La puntata si apre mostrandoci, come avevamo potuto vedere nel consueto brevissimo filmato dedicato alle anticipazioni di questo episodio presente alla fine del precedente, con uno spaccato di quella che è adesso la vita di King, Diane e, in generale, delle Fate e dei Giganti: si tratta di uno spaccato che sembra quasi venuto fuori da un poema bucolico virgiliano, nel quale fate e Giganti danzano e cantano gioiosamente insieme in un clima leggero di spensieratezza e gioia. Ma sappiamo bene che una tale situazione non è destinata a permanere troppo a lungo: i Dieci Comandamenti, grandi antagonisti della stagione precedente, non sono stati completamente sconfitti, e adesso due di loro minacciano di minare la pace del Regno delle Fate…

NEMESI

Guardando la puntata è possibile notare come si sia cercato di trasmettere agli spettatori, riuscendoci in pieno, la sensazione che Glooxinia e Drole siano in qualche modo delle nemesi contrapposte rispettivamente a King e a Diane: Gloxinia e Drole sono gli antichi Re rispettivamente delle Fate e dei Giganti (Drole è, nello specifico, il padre dei Giganti), mentre King e Diane sono quelli attuali; inoltre, si erano perse le tracce di tutti e quattro questi intriganti personaggi.
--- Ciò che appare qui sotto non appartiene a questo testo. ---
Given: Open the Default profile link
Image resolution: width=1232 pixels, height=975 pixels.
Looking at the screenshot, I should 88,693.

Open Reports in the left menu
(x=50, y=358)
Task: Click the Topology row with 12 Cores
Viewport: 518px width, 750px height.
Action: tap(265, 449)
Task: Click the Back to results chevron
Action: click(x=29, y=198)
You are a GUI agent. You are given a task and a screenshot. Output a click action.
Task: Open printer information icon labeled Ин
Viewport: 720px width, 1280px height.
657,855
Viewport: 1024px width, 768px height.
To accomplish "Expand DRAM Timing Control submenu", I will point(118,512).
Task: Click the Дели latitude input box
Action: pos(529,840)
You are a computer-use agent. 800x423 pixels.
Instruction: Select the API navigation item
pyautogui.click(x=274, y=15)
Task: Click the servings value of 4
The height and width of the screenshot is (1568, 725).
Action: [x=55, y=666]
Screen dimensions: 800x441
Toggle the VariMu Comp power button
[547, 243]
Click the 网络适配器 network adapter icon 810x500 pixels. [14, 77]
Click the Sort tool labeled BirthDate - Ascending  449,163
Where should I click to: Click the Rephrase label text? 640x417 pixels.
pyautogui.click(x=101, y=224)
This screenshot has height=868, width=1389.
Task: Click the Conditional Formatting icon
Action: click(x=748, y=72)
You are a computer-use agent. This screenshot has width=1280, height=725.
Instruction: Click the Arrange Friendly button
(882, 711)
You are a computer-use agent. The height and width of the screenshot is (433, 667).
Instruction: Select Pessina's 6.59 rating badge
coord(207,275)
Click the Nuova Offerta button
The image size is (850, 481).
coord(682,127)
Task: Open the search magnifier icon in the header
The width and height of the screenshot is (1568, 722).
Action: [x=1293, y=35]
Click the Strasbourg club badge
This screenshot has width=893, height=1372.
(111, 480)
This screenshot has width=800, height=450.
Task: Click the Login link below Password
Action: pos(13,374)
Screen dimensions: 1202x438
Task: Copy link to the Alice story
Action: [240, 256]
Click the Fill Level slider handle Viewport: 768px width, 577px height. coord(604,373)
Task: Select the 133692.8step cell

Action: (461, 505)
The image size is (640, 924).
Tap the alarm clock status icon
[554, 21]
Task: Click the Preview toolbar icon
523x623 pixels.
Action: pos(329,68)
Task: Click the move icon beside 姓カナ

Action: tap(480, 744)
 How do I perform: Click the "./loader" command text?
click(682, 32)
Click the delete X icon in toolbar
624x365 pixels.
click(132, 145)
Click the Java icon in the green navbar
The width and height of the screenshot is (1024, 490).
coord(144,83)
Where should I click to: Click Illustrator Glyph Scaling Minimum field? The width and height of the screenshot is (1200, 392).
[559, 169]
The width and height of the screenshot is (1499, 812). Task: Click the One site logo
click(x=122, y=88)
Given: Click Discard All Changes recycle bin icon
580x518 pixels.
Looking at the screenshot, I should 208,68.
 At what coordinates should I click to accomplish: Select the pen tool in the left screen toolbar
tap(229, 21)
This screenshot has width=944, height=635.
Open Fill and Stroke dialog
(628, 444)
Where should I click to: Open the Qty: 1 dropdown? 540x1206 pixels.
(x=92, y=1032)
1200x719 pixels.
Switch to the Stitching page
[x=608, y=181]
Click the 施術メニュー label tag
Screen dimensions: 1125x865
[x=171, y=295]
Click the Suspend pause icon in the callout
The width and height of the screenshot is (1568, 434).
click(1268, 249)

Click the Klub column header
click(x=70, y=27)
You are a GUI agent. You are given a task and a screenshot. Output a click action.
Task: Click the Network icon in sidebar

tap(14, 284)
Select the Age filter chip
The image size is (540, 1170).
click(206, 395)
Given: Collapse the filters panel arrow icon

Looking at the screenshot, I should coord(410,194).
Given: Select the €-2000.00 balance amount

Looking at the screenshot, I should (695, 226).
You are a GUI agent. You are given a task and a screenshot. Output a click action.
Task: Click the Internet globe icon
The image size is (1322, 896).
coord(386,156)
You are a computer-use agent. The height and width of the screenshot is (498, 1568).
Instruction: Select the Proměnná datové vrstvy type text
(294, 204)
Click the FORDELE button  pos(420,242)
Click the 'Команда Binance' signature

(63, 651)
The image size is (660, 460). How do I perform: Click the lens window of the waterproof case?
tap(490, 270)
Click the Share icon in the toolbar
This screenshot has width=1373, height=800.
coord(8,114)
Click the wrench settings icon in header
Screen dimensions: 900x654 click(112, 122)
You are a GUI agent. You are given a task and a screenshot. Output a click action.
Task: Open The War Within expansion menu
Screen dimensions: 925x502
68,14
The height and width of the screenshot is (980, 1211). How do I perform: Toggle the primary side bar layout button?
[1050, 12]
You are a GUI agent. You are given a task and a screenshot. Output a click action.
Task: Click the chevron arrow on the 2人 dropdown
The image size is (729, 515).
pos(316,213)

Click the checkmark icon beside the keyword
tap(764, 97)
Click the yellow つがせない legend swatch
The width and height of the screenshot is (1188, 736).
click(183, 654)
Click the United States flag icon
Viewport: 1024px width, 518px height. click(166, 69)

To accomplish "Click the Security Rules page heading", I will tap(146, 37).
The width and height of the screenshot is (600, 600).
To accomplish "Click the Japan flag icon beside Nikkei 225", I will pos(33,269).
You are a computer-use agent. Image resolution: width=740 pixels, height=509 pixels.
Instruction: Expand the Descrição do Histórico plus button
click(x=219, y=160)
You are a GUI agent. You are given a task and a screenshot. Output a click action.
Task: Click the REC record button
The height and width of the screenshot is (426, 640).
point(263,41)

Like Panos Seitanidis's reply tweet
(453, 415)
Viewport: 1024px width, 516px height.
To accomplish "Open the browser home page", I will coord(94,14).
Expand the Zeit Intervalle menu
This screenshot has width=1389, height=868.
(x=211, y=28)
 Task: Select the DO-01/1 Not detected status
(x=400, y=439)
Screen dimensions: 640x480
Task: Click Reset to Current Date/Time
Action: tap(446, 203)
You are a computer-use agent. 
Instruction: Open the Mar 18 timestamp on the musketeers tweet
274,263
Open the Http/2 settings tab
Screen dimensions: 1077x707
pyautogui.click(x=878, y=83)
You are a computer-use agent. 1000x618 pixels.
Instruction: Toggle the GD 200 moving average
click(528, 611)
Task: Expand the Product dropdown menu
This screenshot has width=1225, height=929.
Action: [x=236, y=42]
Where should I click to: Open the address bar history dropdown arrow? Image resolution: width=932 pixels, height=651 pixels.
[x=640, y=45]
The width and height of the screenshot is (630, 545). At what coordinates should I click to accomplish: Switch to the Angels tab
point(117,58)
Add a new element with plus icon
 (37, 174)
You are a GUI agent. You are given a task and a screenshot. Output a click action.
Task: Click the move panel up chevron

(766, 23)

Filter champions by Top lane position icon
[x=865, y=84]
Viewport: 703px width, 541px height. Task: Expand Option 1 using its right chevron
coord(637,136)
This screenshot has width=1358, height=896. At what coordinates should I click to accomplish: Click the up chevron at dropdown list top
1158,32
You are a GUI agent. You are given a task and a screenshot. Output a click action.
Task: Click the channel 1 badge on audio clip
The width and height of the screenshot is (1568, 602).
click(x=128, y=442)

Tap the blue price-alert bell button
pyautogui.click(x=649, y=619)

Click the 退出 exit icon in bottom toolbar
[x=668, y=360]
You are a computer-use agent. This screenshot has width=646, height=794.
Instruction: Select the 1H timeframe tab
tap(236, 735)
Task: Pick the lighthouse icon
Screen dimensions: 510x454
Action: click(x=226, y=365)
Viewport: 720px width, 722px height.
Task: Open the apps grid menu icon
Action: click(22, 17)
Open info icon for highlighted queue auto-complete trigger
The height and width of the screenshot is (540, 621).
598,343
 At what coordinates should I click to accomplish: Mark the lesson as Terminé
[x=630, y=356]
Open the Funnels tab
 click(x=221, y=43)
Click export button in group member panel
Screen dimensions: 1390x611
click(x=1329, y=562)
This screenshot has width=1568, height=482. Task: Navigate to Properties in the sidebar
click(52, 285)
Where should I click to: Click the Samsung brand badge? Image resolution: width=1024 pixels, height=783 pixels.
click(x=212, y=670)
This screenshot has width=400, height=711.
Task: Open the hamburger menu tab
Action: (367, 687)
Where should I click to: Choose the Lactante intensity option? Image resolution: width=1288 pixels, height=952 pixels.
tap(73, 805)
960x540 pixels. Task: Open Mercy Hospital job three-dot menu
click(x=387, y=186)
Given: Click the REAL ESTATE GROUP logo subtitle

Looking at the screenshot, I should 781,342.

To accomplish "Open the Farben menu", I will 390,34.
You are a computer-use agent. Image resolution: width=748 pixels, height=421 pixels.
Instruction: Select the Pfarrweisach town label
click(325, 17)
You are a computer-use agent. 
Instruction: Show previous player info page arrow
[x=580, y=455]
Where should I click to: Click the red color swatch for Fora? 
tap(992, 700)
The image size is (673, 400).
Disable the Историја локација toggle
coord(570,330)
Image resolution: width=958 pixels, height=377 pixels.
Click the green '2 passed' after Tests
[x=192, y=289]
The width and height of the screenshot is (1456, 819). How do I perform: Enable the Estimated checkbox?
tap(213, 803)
Ora però Diane e King hanno un bel problema: dover affrontare questi due potentissimi combattimenti i quali, nonostante non appartengano al Clan dei Demoni, si sono comunque schierati con loro per ragioni al momento ancora ignote, divenendo così due dei Dieci Comandamenti. La loro incredibile forza, unita a una esperienza letteralmente millenaria sui campi di battaglia, rischia di sopraffare definitivamente sia Diane che King, poiché nessuno di questi due Peccati Capitali dispone al momento della forza necessaria per sconfiggere la propria nemesi, anche perché, nel caso specifico di King, l’attuale Re delle Fate non può utilizzare a piacimento la sua Lancia dello Spirito Chastiefol sfruttandone il pieno potenziale, non avendo ancora sviluppato il suo paio di ali.

Lo scontro è dunque completamente impari, ma qualcosa di completamente inaspettato sconvolge le aspettative di Diane, King e degli spettatori, qualcosa che vi lascerò scoprire da soli e di cui parlerò in maniera un po’ più dettagliata nella mia recensione del prossimo episodio di The Seven Deadly Sins: Wrath of the Gods.